Hulu launched publicly on March 12, 2008 with mostly series from NBC and FOX as well as a mash-up of older television shows. Last spring, Disney bought a stake in the site, so now ABC programs have littered the site as well.
Financially, it makes perfect sense for Hulu to begin charging to use its services. The networks and studios take in more revenue in commercials than anything else. The free model of Hulu is a perk for those who do not have time to watch television and do not have a Digital Video Recorder (DVR), but it is difficult for those in the industry to capture the value of those programs through brief ads alone.

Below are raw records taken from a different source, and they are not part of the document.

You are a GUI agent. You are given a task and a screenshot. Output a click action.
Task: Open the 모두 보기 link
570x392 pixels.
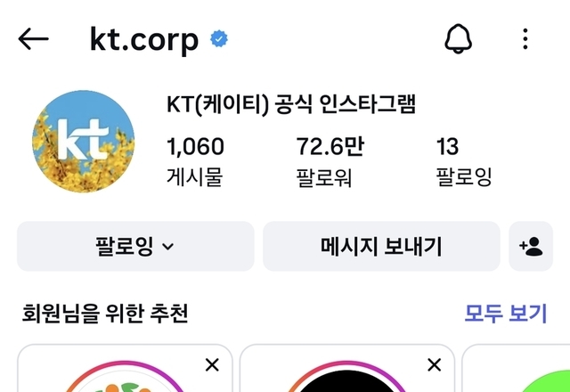tap(506, 314)
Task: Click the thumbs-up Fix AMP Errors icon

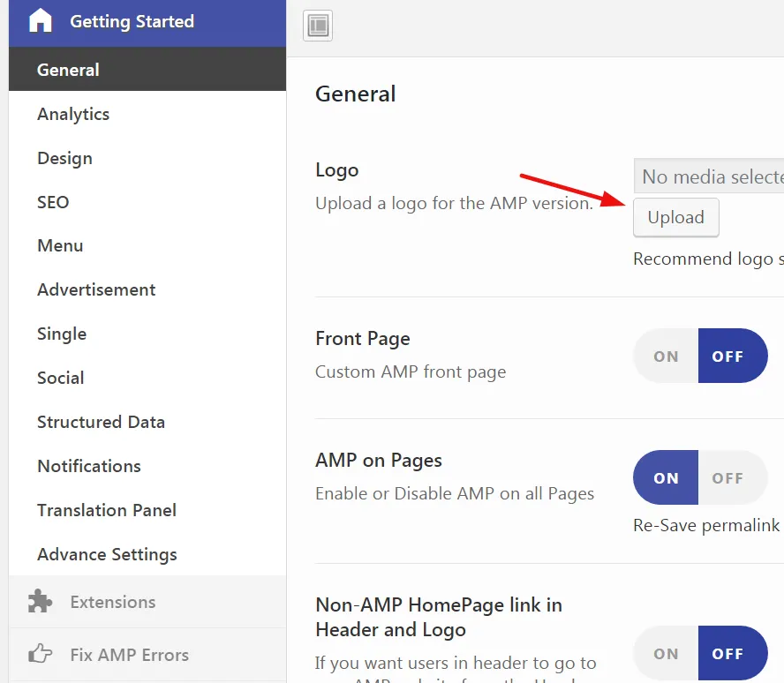Action: tap(41, 655)
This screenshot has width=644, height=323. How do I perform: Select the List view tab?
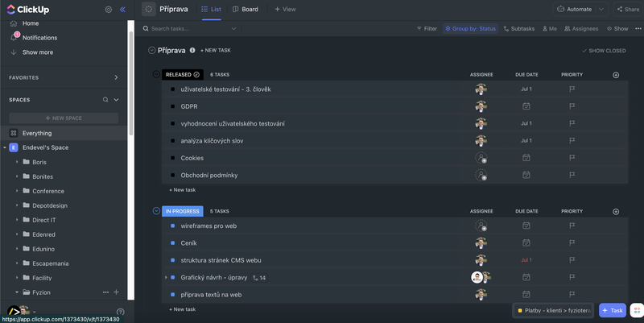[211, 10]
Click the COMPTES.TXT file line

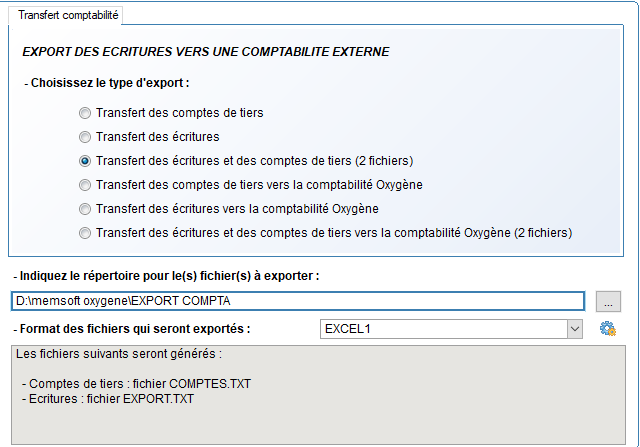(136, 384)
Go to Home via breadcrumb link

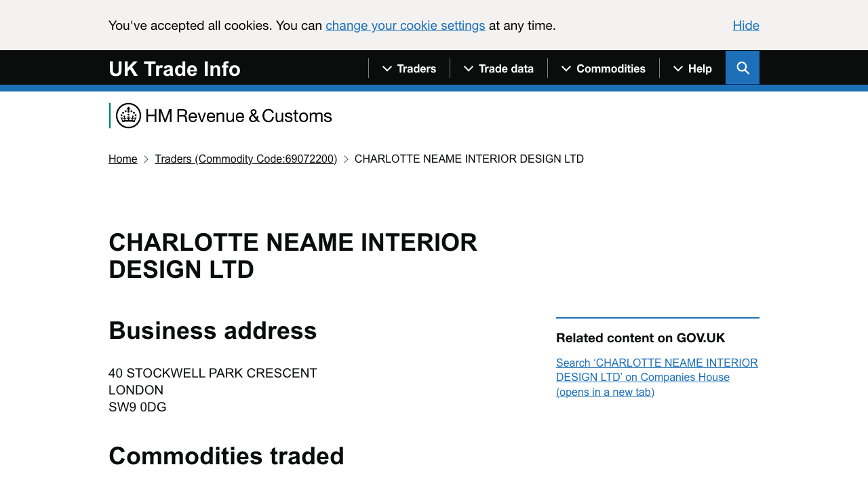point(123,159)
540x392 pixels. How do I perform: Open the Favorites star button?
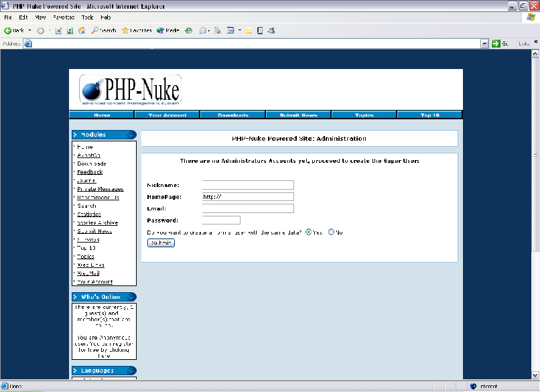(x=137, y=30)
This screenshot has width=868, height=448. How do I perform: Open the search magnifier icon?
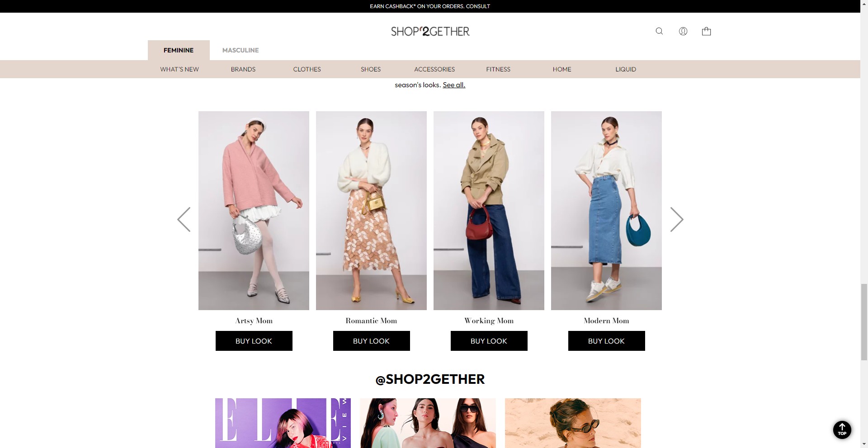[x=659, y=31]
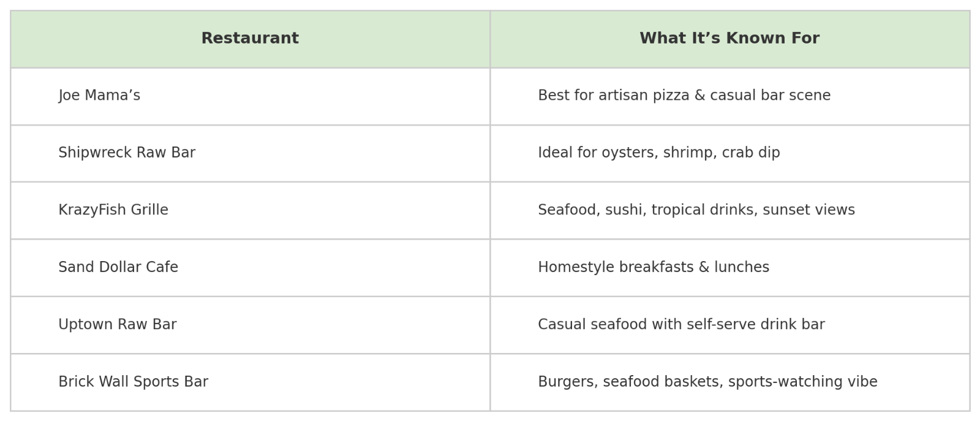The image size is (980, 421).
Task: Select the Shipwreck Raw Bar cell
Action: pyautogui.click(x=127, y=153)
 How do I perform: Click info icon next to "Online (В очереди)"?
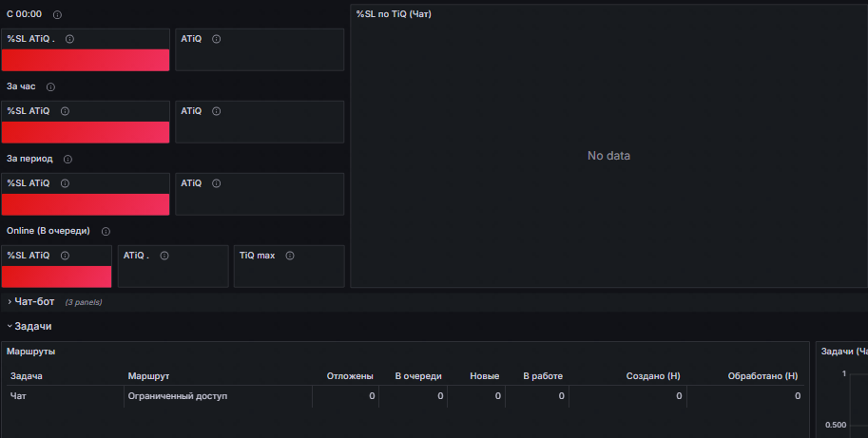tap(106, 232)
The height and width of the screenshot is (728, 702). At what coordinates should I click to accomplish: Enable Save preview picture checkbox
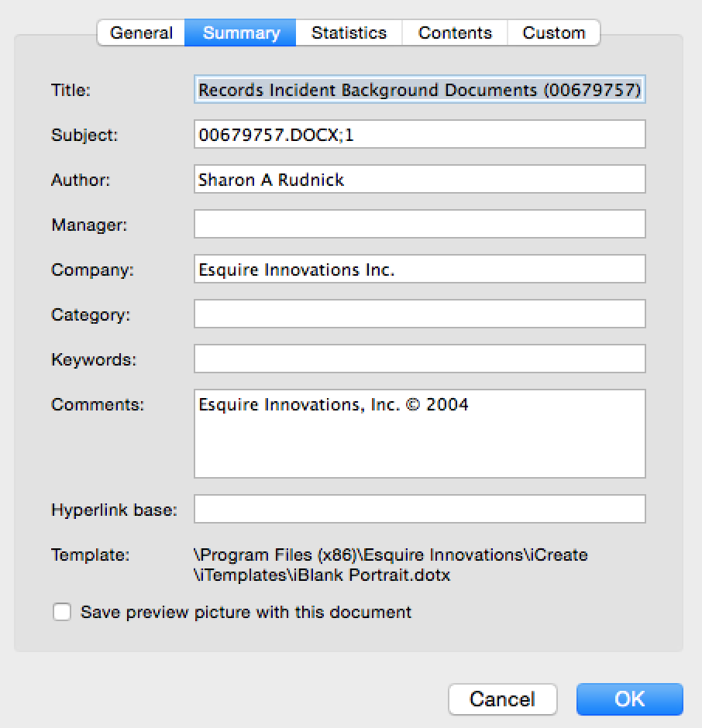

Aside from Hulu, Fancast is primarily owned by Comcast and is essentially the same idea as Hulu, except that it offers different programming. Apple’s iTunes already offers the options of buying television shows and films that can ultimately be viewed on practically any device. It is not likely Hulu will remain such a hot site once it begins to charge due to other popular outlets (the aforementioned Comcast and iTunes, as well as the illegal sites that stream for free without any commercial interruption).
Paying for Hulu is beneficial because there are a wide variety of programs to watch. But with so many other places to go to view that content, why pay for Hulu?